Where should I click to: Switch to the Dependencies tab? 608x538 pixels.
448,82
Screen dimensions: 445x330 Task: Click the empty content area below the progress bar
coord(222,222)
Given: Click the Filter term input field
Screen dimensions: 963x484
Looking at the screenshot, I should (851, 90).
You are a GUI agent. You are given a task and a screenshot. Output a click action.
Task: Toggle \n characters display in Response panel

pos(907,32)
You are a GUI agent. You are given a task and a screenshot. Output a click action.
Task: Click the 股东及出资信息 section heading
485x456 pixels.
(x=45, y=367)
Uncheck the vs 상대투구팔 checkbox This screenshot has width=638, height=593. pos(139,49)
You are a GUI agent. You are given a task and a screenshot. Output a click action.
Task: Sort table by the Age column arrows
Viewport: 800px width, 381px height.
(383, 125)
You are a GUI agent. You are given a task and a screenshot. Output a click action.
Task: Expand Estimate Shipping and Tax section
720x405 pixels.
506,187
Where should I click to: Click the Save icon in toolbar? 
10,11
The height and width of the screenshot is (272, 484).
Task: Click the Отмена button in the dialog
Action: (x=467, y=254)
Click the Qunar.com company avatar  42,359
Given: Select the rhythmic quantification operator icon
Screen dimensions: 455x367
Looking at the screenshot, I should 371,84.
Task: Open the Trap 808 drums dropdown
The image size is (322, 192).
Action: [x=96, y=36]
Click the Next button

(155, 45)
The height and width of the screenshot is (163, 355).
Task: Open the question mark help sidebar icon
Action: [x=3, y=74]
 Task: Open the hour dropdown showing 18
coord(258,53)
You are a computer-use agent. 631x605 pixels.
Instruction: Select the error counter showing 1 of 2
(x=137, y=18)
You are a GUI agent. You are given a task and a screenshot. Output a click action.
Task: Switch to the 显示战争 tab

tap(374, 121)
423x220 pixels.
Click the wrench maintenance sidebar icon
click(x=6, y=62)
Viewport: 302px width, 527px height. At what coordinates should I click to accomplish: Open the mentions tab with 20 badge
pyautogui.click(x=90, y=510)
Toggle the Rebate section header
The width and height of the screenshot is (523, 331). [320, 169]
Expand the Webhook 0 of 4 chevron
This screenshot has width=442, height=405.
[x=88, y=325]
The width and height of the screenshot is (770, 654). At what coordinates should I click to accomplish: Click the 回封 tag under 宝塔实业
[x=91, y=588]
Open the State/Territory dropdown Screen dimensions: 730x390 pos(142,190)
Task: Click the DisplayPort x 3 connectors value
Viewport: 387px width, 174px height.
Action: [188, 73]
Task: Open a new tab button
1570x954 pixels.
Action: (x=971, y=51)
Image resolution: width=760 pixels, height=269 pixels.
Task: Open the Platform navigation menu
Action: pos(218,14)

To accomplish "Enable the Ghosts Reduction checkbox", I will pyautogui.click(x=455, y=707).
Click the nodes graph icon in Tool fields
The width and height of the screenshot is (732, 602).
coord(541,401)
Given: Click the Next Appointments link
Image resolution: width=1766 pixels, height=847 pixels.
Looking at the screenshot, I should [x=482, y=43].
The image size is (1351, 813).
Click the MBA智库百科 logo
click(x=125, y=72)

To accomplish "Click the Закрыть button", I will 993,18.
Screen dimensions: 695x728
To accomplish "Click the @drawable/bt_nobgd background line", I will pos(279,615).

* **Work request**: Only the lines from the one containing "Image resolution: width=1766" through the last line of the records should appear, each written out exactly.

* **Answer section**:
Image resolution: width=1766 pixels, height=847 pixels.
Looking at the screenshot, I should [x=482, y=43].
The image size is (1351, 813).
Click the MBA智库百科 logo
click(x=125, y=72)

To accomplish "Click the Закрыть button", I will 993,18.
Screen dimensions: 695x728
To accomplish "Click the @drawable/bt_nobgd background line", I will pos(279,615).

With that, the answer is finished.